Ifa menjelaskan, pola kekerasan yang berulang tersebut adalah sebagai berikut:

Konflik tidak bisa diselesaikan.

Terjadi kekerasan.

Pelaku kekerasan menyesal (biasanya dengan gaya dramatis memohon-mohon maaf karena khilaf, menyatakan cinta, berjanji tidak mengulangi dan sebagainya).

(Jika korban memiliki harga diri rendah) korban memberikan maaf karena merasa kasihan, tidak tega atau karena ada rasa takut ditinggalkan akibat ia sendiri sudah merasa tidak berdaya (powerless) dan merasa tidak berharga.

Periode tenang.

Ketegangan muncul lagi hingga timbul konflik.

Kekerasan berulang lagi (kembali ke nomor 1).

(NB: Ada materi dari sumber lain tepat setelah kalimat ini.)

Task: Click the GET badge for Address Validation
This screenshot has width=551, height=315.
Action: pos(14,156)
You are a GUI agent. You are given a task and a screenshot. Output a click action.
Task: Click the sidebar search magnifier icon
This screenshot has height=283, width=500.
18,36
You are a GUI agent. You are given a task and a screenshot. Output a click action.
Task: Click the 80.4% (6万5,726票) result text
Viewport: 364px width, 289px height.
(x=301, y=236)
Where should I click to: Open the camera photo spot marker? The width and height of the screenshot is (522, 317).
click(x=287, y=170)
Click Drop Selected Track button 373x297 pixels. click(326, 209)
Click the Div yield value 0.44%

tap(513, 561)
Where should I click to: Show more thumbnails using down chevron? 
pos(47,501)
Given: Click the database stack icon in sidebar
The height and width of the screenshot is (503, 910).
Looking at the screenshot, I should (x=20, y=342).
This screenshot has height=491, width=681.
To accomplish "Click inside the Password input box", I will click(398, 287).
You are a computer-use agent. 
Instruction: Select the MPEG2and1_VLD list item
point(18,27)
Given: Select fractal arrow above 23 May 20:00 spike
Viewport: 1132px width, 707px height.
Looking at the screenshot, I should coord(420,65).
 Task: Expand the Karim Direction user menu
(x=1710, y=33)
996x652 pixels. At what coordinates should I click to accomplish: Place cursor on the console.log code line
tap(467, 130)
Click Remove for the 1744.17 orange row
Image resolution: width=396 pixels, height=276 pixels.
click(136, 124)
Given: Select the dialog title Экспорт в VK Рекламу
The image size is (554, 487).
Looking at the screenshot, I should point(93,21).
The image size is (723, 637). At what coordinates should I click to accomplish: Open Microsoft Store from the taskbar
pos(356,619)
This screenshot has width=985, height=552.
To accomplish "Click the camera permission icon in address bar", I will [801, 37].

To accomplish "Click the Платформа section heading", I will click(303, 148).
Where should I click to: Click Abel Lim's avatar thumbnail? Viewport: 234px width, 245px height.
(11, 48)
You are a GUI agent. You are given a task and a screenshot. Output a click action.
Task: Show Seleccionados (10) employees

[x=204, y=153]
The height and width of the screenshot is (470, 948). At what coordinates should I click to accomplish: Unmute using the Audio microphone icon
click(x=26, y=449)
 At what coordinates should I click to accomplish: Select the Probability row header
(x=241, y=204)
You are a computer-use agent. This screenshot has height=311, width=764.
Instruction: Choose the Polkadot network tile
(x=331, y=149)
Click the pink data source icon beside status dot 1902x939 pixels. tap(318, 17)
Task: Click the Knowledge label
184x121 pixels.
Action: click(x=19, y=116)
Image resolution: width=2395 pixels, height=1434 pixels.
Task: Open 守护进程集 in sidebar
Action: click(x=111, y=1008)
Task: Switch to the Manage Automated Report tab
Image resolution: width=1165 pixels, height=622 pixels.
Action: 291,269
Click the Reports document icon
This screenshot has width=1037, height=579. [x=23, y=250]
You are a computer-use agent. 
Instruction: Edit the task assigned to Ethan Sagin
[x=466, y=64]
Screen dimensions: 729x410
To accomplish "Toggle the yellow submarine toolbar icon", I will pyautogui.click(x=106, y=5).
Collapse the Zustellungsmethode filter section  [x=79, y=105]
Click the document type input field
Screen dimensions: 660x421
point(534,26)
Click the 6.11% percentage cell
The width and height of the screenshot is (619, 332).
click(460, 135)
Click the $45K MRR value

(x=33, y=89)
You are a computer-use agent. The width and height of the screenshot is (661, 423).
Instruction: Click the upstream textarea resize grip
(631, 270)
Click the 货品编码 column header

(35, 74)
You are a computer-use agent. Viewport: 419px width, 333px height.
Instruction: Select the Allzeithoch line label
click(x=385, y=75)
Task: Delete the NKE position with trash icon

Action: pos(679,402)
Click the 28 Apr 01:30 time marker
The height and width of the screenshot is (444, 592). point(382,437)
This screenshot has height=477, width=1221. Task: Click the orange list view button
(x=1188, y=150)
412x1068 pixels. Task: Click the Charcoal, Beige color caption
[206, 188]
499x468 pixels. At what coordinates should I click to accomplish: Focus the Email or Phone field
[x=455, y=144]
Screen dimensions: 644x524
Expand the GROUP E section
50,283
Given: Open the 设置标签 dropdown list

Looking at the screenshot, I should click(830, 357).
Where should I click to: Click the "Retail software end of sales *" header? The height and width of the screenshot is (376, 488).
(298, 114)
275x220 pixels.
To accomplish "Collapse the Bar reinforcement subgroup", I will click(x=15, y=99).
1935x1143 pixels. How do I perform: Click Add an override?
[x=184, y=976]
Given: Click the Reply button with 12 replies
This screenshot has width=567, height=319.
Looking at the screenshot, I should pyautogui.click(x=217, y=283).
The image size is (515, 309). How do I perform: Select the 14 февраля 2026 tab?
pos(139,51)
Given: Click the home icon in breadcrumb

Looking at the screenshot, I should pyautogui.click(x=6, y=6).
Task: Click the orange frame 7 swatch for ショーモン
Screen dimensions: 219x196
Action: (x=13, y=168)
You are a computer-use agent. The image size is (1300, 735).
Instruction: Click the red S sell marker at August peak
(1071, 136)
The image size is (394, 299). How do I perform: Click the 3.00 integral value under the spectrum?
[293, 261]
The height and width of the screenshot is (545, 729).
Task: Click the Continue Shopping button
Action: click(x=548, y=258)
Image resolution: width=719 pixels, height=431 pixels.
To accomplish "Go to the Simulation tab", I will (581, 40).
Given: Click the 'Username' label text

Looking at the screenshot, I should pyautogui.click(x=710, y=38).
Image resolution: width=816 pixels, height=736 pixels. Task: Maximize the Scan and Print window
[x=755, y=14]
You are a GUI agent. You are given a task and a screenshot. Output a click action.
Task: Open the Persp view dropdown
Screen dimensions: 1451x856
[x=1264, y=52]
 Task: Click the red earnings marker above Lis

Artinya, KDRT tidak tiba-tiba terjadi dan juga tidak tiba-tiba berhenti, Moms. Ifa pun menyebut, pola pelaku KDRT mirip dengan pelaku bullying di mana terjadi relasi kuasa yang tidak seimbang antara pihak superior dan inferior.

“Dalam KDRT, muncul pola penindasan dari pelaku sebagai pihak superior bisa berupa pemaksaan maupun cara persuasif terhadap korban sebagai pihak inferior yang menyebabkan hilangnya kepercayaan diri korban untuk melawan karena harga diri korban dilecehkan secara intensif dalam siklus kekerasan dalam jangka waktu yang lama dan berulang,” paparnya.

Ia juga menjelaskan, KDRT akan membuat korban mengalami ketakutan, yang berujung pada kecemasan, hilangnya kepercayaan diri, sulit mengambil keputusan jernih, perasaan tidak berdaya, atau penderitaan psikis berat serasa tidak berharga yang akan berujung menjadi trauma berkepanjangan bahkan kematian.

Ifa menegaskan, “Kan ada juga belum lama ini di berita, di Cianjur dan Palembang, istri dibakar oleh suami hingga meninggal dunia. Sampai ada yang seperti itu, tetap mau diam saja?”